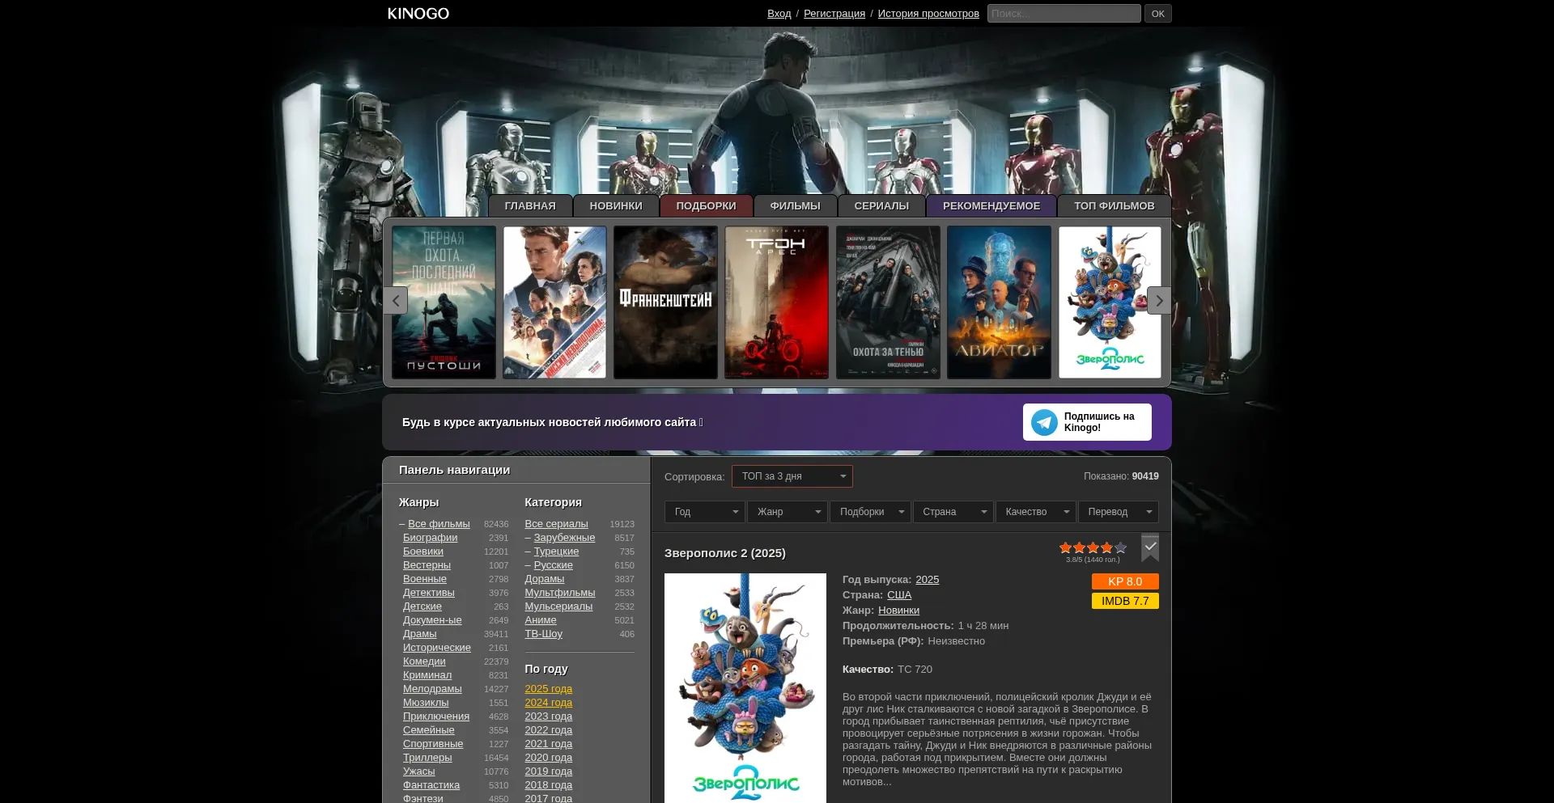The height and width of the screenshot is (803, 1554).
Task: Click the Telegram icon in the banner
Action: (x=1044, y=422)
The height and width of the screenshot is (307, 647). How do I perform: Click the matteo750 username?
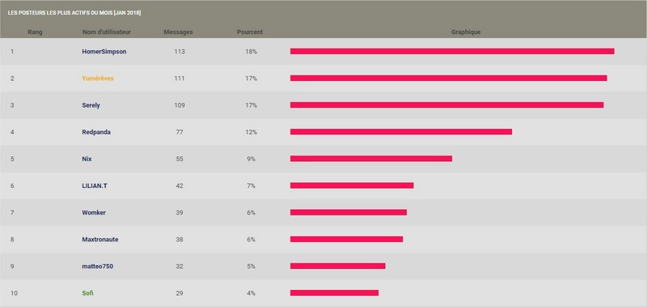pos(97,266)
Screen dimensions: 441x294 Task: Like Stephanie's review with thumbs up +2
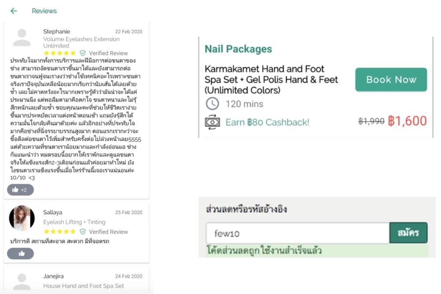point(20,190)
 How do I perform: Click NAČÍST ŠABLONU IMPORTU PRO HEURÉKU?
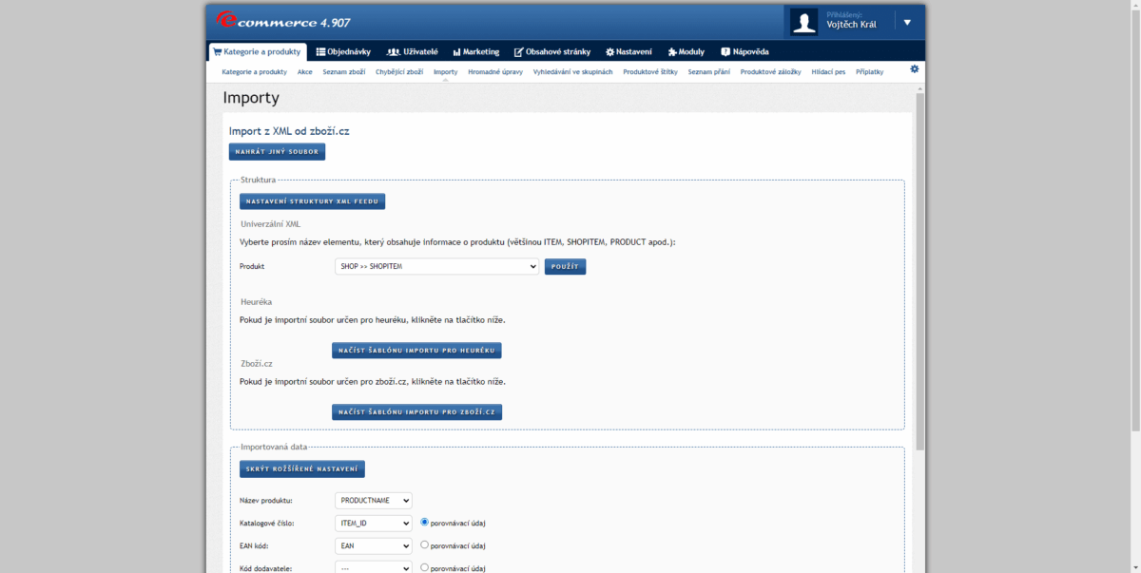416,350
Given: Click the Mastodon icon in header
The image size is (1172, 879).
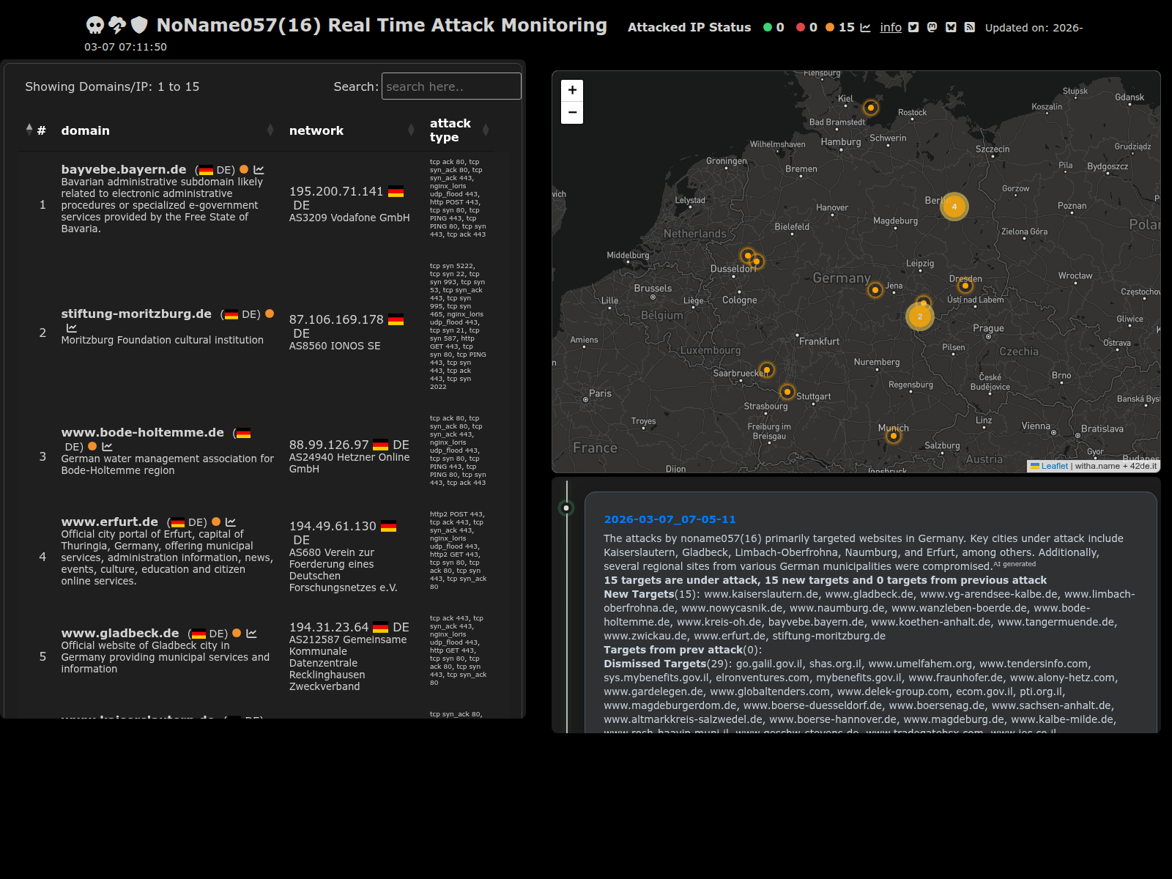Looking at the screenshot, I should coord(932,27).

◆ **To do**
Only the lines from the one with "How do I perform: Click NAČÍST" through the final line of the data should be written out, exactly and including both ends. Skip the pictures.

◆ **Worked solution**
 How do I perform: Click NAČÍST ŠABLONU IMPORTU PRO HEURÉKU?
416,350
Given: Click the Mastodon icon in header
The image size is (1172, 879).
Looking at the screenshot, I should coord(932,27).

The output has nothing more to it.